Exercise details — Work out how many lines in the entries below include the word "Name", and give only that figure.

Supplied data —
++++++++++++++++++++

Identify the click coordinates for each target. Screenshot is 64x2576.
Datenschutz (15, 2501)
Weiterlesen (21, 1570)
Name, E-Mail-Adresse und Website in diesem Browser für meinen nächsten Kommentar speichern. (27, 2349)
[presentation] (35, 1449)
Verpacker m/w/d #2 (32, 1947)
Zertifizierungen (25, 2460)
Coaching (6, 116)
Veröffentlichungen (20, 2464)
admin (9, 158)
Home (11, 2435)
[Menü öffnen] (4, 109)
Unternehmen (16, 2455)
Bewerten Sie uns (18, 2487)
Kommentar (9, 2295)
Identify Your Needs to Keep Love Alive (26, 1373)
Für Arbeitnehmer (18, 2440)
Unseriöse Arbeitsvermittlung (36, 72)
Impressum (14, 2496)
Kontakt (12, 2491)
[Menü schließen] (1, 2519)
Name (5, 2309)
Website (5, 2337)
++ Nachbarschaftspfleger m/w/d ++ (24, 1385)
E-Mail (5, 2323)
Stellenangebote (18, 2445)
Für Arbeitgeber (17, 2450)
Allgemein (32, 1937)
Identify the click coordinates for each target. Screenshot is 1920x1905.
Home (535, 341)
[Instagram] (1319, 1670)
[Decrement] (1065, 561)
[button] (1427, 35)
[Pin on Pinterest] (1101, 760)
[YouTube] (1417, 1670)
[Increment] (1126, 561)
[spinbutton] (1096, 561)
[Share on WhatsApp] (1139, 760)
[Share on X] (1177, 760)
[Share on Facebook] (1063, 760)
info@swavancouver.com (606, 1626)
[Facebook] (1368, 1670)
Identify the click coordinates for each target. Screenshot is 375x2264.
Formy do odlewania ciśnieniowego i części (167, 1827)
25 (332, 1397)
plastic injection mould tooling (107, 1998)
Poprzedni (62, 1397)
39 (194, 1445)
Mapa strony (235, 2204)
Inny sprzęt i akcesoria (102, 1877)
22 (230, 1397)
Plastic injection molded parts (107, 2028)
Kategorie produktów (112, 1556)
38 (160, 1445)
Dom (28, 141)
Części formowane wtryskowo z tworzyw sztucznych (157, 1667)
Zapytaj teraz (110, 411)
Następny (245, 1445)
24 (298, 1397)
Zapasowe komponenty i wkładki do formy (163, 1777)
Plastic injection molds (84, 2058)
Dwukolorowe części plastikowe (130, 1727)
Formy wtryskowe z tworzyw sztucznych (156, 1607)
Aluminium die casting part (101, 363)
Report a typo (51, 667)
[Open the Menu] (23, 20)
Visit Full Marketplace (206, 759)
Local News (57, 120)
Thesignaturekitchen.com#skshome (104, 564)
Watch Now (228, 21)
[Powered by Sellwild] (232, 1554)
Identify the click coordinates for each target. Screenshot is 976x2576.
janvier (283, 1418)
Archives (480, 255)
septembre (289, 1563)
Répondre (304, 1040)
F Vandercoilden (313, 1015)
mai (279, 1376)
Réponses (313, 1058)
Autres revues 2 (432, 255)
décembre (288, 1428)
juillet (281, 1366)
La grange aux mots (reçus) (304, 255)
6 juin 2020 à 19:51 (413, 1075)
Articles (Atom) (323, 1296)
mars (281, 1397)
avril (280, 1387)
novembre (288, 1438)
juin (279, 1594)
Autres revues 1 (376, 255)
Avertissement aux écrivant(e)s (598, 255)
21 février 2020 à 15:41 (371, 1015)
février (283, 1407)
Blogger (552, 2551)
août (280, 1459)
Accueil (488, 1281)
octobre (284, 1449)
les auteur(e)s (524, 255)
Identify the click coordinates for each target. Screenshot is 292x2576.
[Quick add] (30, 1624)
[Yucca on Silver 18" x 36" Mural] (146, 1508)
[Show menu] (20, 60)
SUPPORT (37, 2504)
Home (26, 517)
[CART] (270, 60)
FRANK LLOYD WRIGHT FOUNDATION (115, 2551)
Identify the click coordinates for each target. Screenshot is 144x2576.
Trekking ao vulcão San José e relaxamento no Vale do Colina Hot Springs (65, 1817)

++++++++++++++++++++

Exercise response — 2